Park Ten Associates v. City of New York Department of Finance

Asch, J.

(dissenting in part). I disagree with the majority which finds "there is a lack of substantial evidence that an indebtedness procured in August of 1979 was an encumbrance placed on the property in connection with a sale which occurred nearly two years later”. Article 5 of the regulations of the Department of Finance disallows any deduction made on account of any lien or encumbrance placed on the property "in connection with the sale”. Actually, the documents and realities of contemporary real estate practice provide unequivocal support for the Department’s ruling that the mortgage was placed on the property in connection with the sale.

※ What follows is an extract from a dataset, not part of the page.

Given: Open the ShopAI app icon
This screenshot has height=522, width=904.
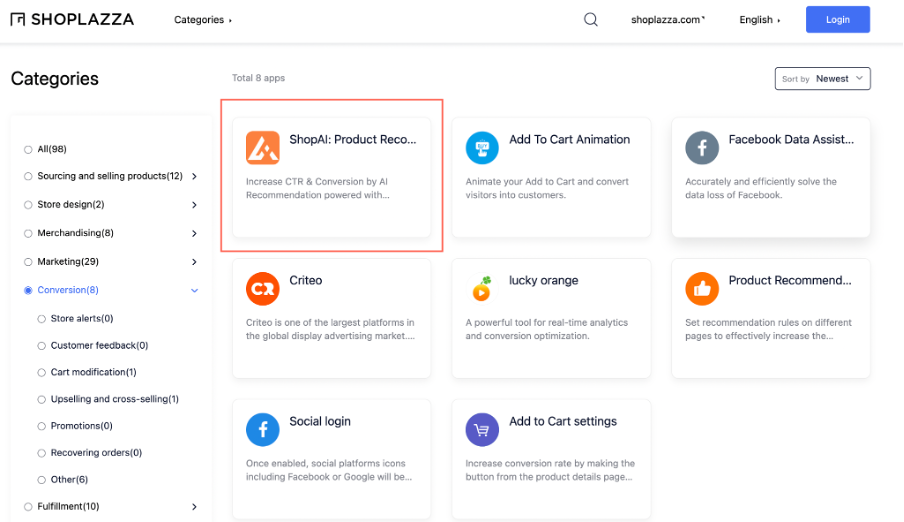Looking at the screenshot, I should (263, 148).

The loan agreement of August 8, 1979 was specifically incorporated by reference into the mortgage. It reads that the *314petitioner has advised Chemical of its intention to purchase the premises for $16,500,000 and convert it into a cooperative. The agreement further states that the petitioner (Borrower) has applied to Chemical for a mortgage loan “to partially finance Borrower’s acquisition of the Premises, the Conversion and the costs to be incurred by Borrower in connection with its marketing program with respect to the sale of stock and proprietary leases”. A cooperative corporation was to be organized. Subscription agreements and proprietary leases would be entered into by the cooperative and the purchasers of shares in the cooperative corporation. The plan of conversion was to be submitted to the Attorney-General within a nine-month period. This paperwork, as well as the nature of the transaction, make it clear that the $16,500,000 mortgage was placed on the real estate in connection with the sale by the petitioner to the cooperative corporation.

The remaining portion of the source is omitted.